ZERO (Soda Kazuhiro, Japan, 2020) – Sequel to the great 2013 observational documentary
Mental. Like that film, this one stages a striking reveal in the second half that completely changes our view of the subject. Soda’s work is a lot like Fred Wiseman with a twist of Kazuo Hara.
KIDS (Michael Frei, Switzerland, 2019) – Hilarious minimalist animation that’s no doubt grimly allegorical.
TENCH (Patrice Toye, Belgium, 2019) – The kind of film that you watch through your fingers. A young paedophile is released on a technicality and struggles to curb his desires, while being pestered incessantly by the neglected and needy little girl next door. Just about every aspect of this film is painful to experience, but it’s an impressive achievement by the director and cast.
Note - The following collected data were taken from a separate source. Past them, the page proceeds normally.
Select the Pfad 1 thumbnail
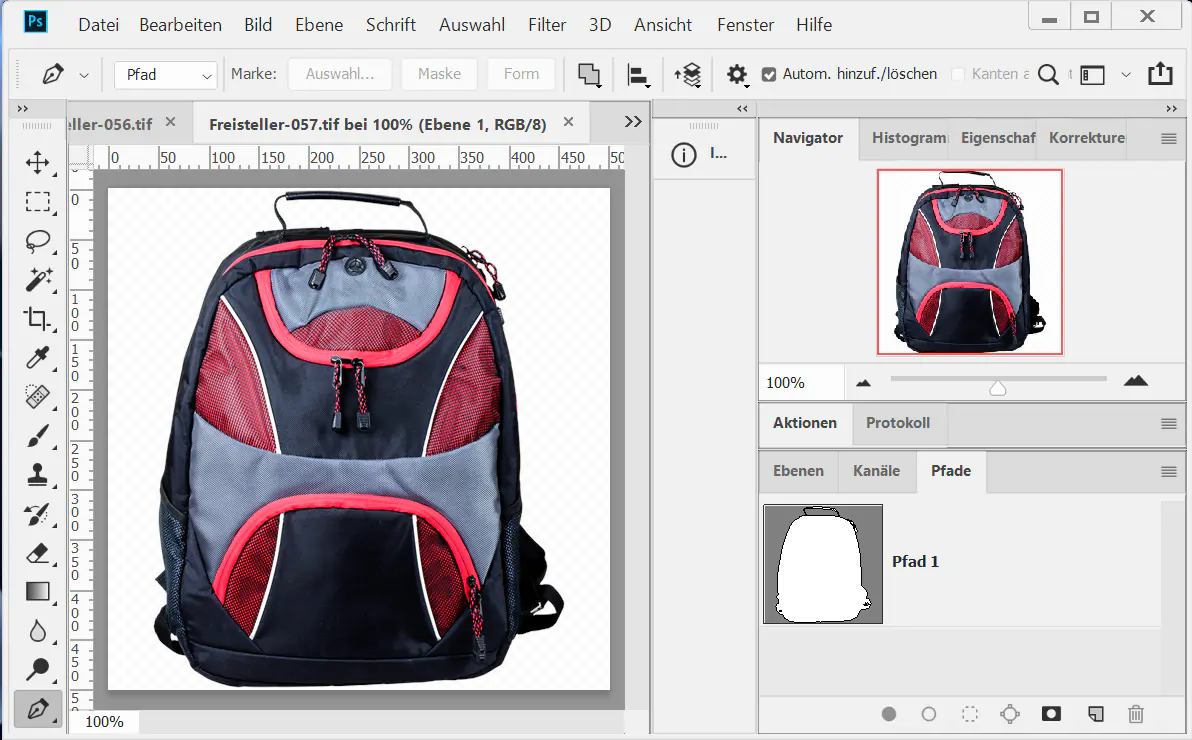Image resolution: width=1192 pixels, height=740 pixels. pyautogui.click(x=822, y=564)
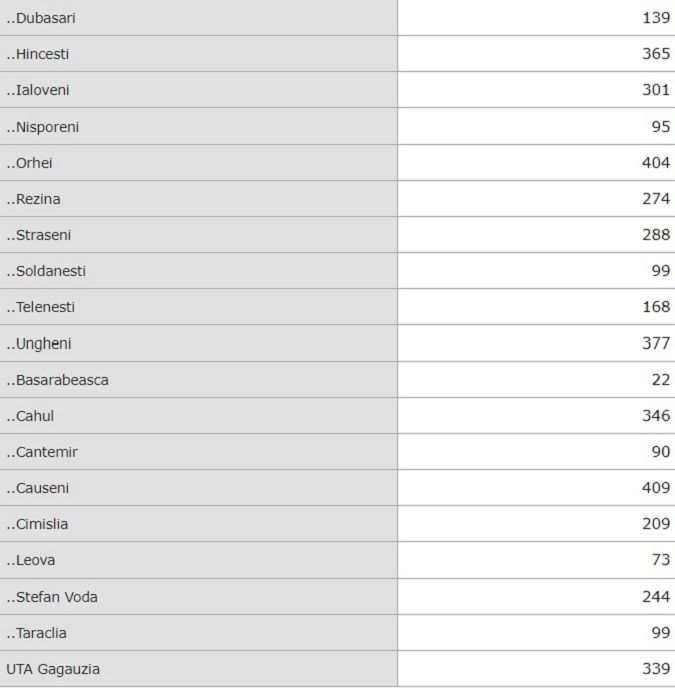
Task: Select the Stefan Voda value 244
Action: [x=656, y=597]
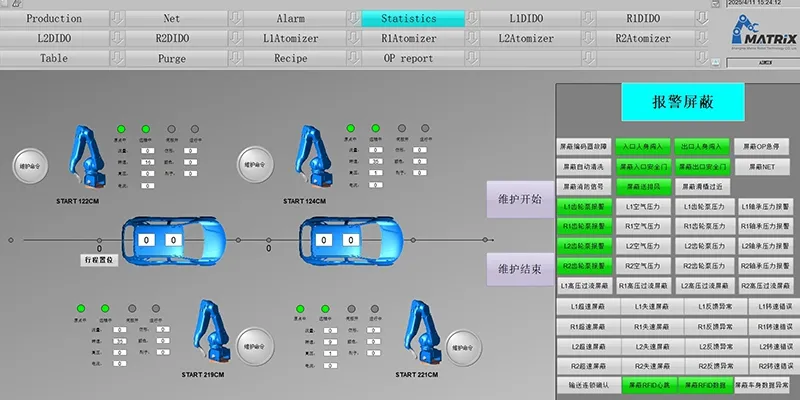Click the 维护结束 button
800x400 pixels.
click(x=520, y=269)
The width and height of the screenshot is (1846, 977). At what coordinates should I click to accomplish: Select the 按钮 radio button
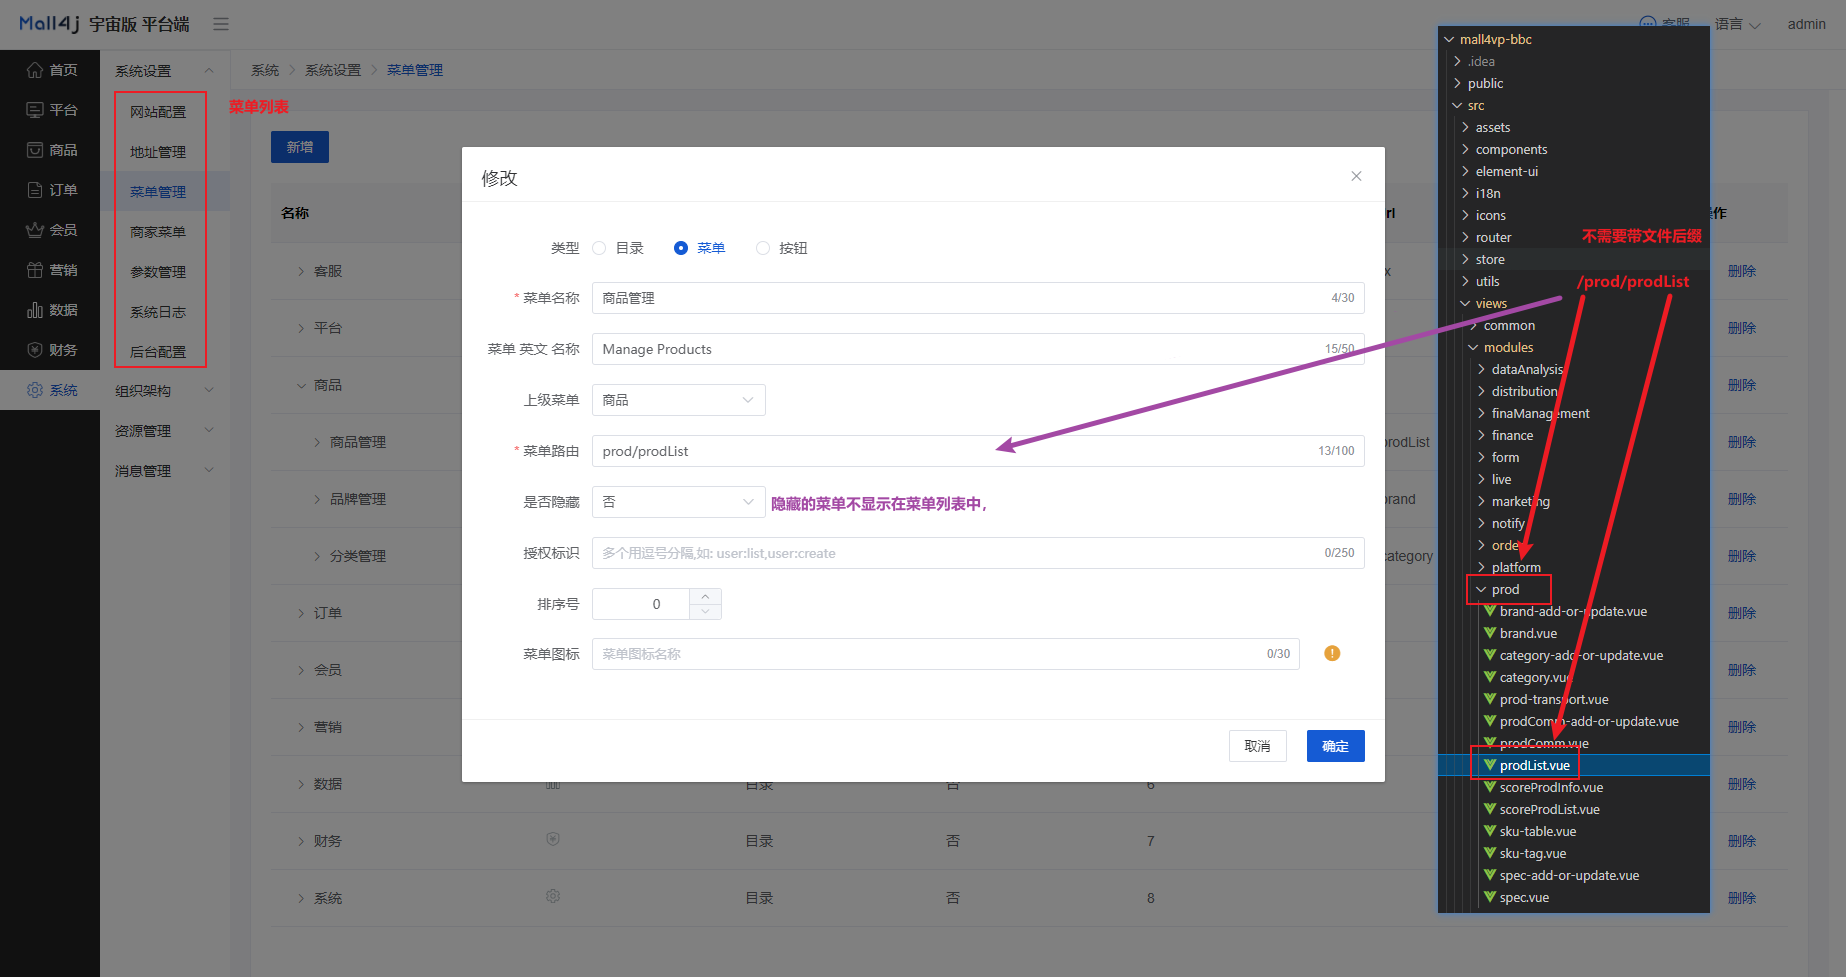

DRAMA GIRL (Vincent Boy Kars, Netherlands, 2020) – Bizarre, dry docudrama in which a young dancer stars as herself in reconstructions of her life story, with actors playing her parents and partners. Because she’s edited certain (painful) details out of her filmic life story, some of the crucial scenes seem poorly 'motivated'. The film consists of rehearsals of the ‘scripted’ biographical scenes (delivered with a blunt, Straubian mise-en-scene), ‘behind-the-scenes’ footage of the cast and crew discussing the scenes, and interviews with the star about how fucking weird it all is.
MI VIDA (Norbert ter Hall, Spain / Netherlands, 2019) – Elderly woman finds herself during sunny Spanish jaunt. Normally I’d run a mile from a film that looked as ‘inspirational’ as this, but seeing absolutely everything meant I had to cross its path, and it was actually smart and delightful. There’s an inevitable scene that the film gravitates toward (shy widow / courtly, dapper, available older gentleman) and then tacks rapidly away from in a delightful moment that finally won me over. Cadiz looks spectacular. Who wouldn’t want to run away there?
KING OF THE CRUISE (Sophie Dros, Netherlands, 2019) – Smooth, sly documentary about Ronnie Reisinger, a massively obese elderly American who cruises around the world posing as a “Scottish baron”. Spoiler, I guess, but you’d have to be extraordinarily gullible to fall for his line. You worry that the film has nowhere to go beyond abject gawking at one truly ugly American once you figure out what’s going on, but the film is very carefully structured to stage further reveals that give us a much more nuanced character portrait. My new visual image of purgatory is a cruise like this, seated next to Baron Ronnie in his kilt and cape at the captain’s table.
CODED BIAS (Shalini Kantayya, USA, 2020) – Smart, thorough documentary about racist algorithms. The worst kind of algorithm.
EXILE (Visar Morina, Germany, 2020) – Just because you’re paranoid doesn’t mean they’re not out to get you. Unnerving (if a little over-egged) Kafkaesque vision of workplace discrimination gone worse. There’s a well-used plot twist in here that’s spruced up quite well, and an ominous suspended ending that works better for me than quite a bit of what led up to it.